Quand nous entrons dans ce silence, monte spontanément en nous ces mots : merci, Seigneur pour ton amitié qui nous élève jusqu’à demeurer dans le Père. Merci de faire de nous, comme hier tu as fais de Philippe et Jacques, des pierres vivantes pour l’édification d’un édifice spirituel (1 Pi 2, 5).Mercide faire de nous des chemins qui montrent le Père. Dans une de ses visions, Catherine de Sienne, docteur de l’Église, rapporte : j’ai goûté, j’ai vu avec la lumière de mon intelligence et dans ta lumière [..] la beauté de ta créature. J’ai vu qu’en me revêtant de toi, je deviendrai ton image (Gn 1, 27), ta nouvelle créature [...] car tu as été saisi d’amour pour la beauté de ta créature (Les dialogues, #167). Ce n’est pas un programme à promouvoir. C’est un chemin d’évangélisation à faire nôtre.

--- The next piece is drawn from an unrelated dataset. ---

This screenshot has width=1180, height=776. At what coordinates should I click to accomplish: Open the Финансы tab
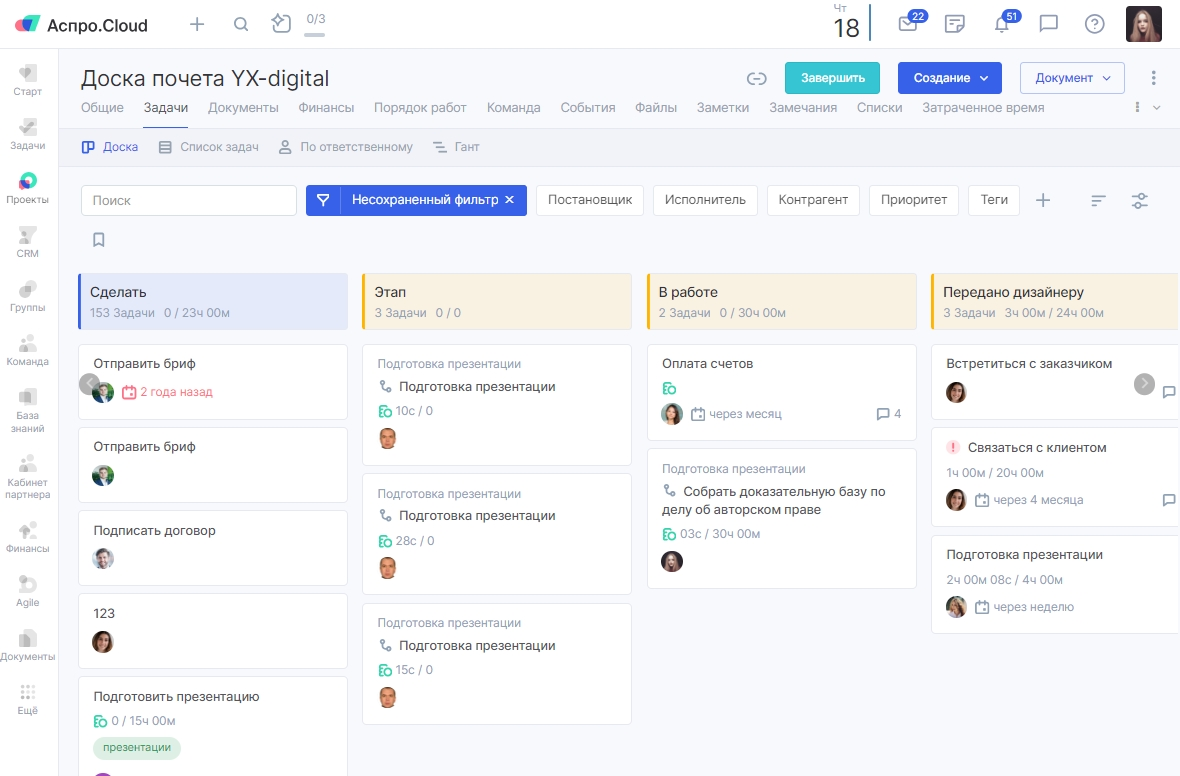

Si aujourd’hui, comme nous l’avons vu dans la nuit de Pâques, des hommes et des femmes entrent par le baptême dans cette demeurance, n’y voyons pas là le résultat d’un excellent travail de recrutement, mais bien une manifestation de l’Esprit de Dieu qui se promeut quand nous vivons nos vies dans cette demeurance du Père et du Fils. C’est en vivant dans cette demeurance dans le Père que nous en appelons d’autres à vivre d’un nom nouveau (Ap 2, 17), emprunté au Christ, le nom de chrétien.

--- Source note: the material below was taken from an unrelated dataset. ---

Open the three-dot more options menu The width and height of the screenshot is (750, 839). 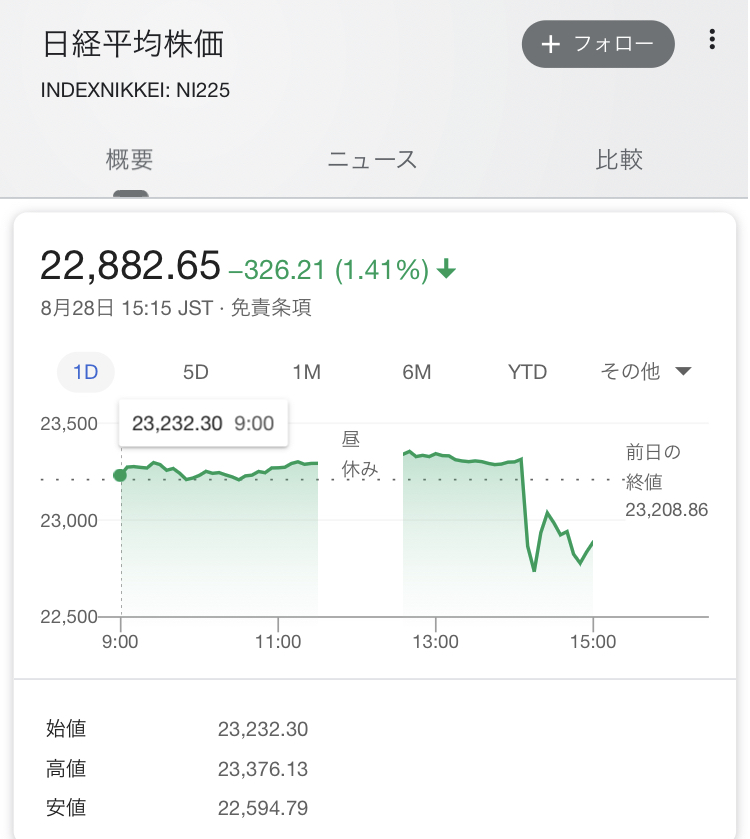click(x=712, y=40)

C’est quand nous faisons, comme Philippe, l’expérience de notre ignorance, de nos bouleversements que Jésus nous révèle son projet d’intimité avec lui et le Père, qu’il se présente à nous comme le chemin. C’est l’annonce de la mort du christianisme (Le Devoir du jeudi saint) qui nous ressuscite jusqu’à offrir à notre monde, une nouvelle manière de vivre ensemble, celle que nous offre maintenant l’eucharistie. À quoi nous servirait de célébrer ce pain s’il n’était pas un pain qui nous engage à devenir chemin qui ressuscite notre monde? AMEN.